Give back an exact copy of the lines in the records below, from the line that has "The image size is (940, 761)." through the line that has "Block the user ibid", and nothing besides.

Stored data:

☆ ☆ ☆ ☆ ☆

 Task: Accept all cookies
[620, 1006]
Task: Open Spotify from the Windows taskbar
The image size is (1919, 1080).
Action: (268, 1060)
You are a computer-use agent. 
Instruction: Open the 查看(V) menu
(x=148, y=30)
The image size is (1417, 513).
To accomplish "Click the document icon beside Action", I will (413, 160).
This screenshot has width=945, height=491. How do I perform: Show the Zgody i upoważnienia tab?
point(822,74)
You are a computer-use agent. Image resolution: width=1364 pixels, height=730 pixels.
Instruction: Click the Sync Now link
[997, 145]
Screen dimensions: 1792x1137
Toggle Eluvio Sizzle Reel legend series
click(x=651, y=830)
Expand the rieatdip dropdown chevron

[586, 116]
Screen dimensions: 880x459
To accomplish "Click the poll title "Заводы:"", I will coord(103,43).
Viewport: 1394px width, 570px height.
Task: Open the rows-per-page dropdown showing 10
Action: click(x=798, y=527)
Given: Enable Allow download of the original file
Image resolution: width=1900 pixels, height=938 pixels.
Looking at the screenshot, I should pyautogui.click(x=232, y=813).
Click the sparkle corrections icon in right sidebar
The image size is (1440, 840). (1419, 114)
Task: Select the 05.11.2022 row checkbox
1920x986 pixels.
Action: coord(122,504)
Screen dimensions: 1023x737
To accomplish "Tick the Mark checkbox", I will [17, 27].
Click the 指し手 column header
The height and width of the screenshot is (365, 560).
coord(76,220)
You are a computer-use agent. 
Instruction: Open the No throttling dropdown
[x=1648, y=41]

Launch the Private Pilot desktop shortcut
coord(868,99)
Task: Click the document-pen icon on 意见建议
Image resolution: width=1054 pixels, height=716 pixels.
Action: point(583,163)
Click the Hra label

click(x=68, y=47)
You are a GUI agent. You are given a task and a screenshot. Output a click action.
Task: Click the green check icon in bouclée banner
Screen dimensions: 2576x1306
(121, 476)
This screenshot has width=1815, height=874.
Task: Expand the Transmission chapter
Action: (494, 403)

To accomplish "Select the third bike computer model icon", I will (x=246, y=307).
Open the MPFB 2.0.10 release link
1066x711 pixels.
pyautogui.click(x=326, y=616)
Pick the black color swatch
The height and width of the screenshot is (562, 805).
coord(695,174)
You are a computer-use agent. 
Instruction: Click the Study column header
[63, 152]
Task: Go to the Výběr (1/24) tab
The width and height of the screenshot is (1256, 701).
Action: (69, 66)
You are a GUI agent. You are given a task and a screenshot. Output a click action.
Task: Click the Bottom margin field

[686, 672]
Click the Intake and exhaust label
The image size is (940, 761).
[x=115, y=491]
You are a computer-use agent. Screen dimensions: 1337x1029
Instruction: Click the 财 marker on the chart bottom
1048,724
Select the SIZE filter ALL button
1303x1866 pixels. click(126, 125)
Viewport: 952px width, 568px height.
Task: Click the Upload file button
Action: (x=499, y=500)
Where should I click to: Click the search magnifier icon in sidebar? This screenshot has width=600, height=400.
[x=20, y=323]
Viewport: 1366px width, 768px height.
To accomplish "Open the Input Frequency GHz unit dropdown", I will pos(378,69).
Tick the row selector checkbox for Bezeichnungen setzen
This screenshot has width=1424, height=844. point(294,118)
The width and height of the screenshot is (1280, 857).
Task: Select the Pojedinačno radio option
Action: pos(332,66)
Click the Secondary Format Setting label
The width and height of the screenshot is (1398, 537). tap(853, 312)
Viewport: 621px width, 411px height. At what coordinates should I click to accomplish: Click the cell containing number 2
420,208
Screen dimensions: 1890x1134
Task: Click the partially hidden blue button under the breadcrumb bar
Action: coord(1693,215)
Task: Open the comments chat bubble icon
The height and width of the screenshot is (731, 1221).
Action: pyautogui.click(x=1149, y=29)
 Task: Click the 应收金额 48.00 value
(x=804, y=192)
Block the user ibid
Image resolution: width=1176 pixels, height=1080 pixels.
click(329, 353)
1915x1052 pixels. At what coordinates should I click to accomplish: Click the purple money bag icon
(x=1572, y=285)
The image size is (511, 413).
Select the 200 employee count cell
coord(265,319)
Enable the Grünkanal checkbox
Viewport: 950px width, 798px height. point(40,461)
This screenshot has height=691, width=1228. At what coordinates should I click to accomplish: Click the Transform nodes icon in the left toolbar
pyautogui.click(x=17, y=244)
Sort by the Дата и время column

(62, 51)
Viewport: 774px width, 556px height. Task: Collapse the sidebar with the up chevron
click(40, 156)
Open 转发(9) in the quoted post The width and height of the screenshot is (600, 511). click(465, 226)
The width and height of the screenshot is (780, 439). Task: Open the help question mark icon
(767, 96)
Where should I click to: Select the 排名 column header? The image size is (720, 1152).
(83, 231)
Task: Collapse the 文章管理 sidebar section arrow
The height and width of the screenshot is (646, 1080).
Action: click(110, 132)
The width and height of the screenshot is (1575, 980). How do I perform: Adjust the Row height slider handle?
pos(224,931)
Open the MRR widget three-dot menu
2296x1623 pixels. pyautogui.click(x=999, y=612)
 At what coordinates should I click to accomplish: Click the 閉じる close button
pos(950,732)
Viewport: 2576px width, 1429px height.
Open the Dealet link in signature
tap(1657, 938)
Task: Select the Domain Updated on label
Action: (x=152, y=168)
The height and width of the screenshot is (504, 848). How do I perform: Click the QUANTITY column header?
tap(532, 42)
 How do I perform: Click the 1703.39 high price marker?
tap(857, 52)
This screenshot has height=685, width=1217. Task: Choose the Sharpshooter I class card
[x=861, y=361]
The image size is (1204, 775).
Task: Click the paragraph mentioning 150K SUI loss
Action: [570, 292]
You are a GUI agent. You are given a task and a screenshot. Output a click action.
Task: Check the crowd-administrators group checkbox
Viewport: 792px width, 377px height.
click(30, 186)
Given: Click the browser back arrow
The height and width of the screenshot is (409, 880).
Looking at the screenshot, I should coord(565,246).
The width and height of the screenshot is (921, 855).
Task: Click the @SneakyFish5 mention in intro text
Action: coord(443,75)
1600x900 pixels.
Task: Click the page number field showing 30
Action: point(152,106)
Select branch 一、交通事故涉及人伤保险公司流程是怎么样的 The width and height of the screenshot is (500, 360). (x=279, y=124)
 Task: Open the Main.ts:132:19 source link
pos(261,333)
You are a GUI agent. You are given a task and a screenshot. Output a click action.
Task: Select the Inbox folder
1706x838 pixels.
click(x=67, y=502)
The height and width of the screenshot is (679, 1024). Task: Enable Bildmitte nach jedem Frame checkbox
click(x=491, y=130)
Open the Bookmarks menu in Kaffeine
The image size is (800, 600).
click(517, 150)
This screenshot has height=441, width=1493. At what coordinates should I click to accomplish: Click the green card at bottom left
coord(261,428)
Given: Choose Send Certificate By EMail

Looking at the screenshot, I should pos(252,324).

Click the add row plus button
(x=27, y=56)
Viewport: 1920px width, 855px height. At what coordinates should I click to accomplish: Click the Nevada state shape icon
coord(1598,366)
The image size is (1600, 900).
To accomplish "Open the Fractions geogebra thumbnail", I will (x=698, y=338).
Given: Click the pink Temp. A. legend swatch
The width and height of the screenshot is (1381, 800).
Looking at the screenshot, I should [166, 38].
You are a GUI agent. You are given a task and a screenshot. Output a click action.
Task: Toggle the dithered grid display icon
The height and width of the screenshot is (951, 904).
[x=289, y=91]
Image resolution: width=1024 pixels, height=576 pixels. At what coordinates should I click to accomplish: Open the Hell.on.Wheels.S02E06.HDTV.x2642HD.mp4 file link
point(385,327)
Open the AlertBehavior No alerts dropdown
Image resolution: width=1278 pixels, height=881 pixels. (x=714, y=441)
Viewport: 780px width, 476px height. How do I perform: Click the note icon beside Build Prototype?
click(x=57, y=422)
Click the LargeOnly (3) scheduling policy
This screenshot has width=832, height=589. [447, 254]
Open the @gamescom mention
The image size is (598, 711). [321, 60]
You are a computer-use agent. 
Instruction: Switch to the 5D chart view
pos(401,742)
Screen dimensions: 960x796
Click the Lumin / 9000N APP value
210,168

☆ ☆ ☆ ☆ ☆

ANSWER AREA:
The image size is (940, 761).
[x=115, y=491]
You are a computer-use agent. Screen dimensions: 1337x1029
Instruction: Click the 财 marker on the chart bottom
1048,724
Select the SIZE filter ALL button
1303x1866 pixels. click(126, 125)
Viewport: 952px width, 568px height.
Task: Click the Upload file button
Action: (x=499, y=500)
Where should I click to: Click the search magnifier icon in sidebar? This screenshot has width=600, height=400.
[x=20, y=323]
Viewport: 1366px width, 768px height.
To accomplish "Open the Input Frequency GHz unit dropdown", I will pos(378,69).
Tick the row selector checkbox for Bezeichnungen setzen
This screenshot has width=1424, height=844. point(294,118)
The width and height of the screenshot is (1280, 857).
Task: Select the Pojedinačno radio option
Action: pos(332,66)
Click the Secondary Format Setting label
The width and height of the screenshot is (1398, 537). tap(853, 312)
Viewport: 621px width, 411px height. At what coordinates should I click to accomplish: Click the cell containing number 2
420,208
Screen dimensions: 1890x1134
Task: Click the partially hidden blue button under the breadcrumb bar
Action: coord(1693,215)
Task: Open the comments chat bubble icon
The height and width of the screenshot is (731, 1221).
Action: pyautogui.click(x=1149, y=29)
 Task: Click the 应收金额 48.00 value
(x=804, y=192)
Block the user ibid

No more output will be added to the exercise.